■ TASK ITEM
Write out, unaltered, each line from the top of the records below down to the line where "Dachy (392, 36)" appears, that line included.
SOURCE INFORMATION START
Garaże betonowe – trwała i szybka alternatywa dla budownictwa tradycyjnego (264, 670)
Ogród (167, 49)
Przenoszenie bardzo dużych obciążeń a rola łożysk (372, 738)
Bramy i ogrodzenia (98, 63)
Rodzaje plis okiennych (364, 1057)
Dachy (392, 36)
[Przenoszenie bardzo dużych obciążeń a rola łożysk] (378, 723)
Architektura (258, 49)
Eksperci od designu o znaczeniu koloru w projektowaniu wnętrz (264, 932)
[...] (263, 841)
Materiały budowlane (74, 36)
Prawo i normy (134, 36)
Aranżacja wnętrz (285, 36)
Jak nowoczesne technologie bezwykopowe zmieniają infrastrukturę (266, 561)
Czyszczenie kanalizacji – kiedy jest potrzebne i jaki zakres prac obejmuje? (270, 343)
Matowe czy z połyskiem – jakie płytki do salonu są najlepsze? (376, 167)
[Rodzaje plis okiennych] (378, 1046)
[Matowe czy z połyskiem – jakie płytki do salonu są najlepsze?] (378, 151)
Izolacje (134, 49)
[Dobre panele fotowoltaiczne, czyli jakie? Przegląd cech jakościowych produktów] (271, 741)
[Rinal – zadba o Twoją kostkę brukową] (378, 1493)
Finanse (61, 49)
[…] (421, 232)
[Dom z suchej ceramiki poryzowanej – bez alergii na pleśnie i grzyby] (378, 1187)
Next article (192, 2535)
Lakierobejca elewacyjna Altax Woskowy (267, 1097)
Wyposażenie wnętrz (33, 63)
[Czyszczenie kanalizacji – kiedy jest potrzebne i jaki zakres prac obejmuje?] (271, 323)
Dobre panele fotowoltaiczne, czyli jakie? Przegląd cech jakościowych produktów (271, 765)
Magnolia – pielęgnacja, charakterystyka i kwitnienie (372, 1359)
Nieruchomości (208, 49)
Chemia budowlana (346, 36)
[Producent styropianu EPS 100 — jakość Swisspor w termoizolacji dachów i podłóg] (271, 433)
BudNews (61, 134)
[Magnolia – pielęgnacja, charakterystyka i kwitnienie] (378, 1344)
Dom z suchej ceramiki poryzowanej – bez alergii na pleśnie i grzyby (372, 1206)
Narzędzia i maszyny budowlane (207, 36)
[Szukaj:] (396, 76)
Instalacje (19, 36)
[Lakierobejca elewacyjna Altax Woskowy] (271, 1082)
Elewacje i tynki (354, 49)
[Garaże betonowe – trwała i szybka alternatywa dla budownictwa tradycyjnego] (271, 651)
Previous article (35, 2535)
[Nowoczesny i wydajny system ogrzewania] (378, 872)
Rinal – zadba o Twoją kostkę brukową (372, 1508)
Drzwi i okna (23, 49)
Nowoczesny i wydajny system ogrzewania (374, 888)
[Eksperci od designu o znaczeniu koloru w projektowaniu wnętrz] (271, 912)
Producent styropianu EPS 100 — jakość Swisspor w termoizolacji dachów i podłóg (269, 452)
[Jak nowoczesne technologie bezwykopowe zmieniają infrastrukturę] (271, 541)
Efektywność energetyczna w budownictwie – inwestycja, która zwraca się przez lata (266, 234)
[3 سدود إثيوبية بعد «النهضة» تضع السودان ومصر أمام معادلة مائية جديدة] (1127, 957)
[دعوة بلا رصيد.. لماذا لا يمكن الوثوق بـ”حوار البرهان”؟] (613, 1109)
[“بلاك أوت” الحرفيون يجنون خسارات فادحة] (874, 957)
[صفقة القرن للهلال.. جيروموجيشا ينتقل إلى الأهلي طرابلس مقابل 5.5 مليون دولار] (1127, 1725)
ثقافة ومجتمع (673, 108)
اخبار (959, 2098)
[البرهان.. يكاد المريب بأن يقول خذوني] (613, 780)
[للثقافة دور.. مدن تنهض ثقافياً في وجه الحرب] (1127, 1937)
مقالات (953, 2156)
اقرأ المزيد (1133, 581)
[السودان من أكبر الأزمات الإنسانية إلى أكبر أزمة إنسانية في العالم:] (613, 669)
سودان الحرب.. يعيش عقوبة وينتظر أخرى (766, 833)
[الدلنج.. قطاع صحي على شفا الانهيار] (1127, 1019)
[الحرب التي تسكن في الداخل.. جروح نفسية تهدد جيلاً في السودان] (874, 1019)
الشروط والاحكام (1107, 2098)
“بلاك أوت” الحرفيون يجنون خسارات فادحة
SOURCE INFORMATION END
■ EXERCISE ANSWER
Garaże betonowe – trwała i szybka alternatywa dla budownictwa tradycyjnego (264, 670)
Ogród (167, 49)
Przenoszenie bardzo dużych obciążeń a rola łożysk (372, 738)
Bramy i ogrodzenia (98, 63)
Rodzaje plis okiennych (364, 1057)
Dachy (392, 36)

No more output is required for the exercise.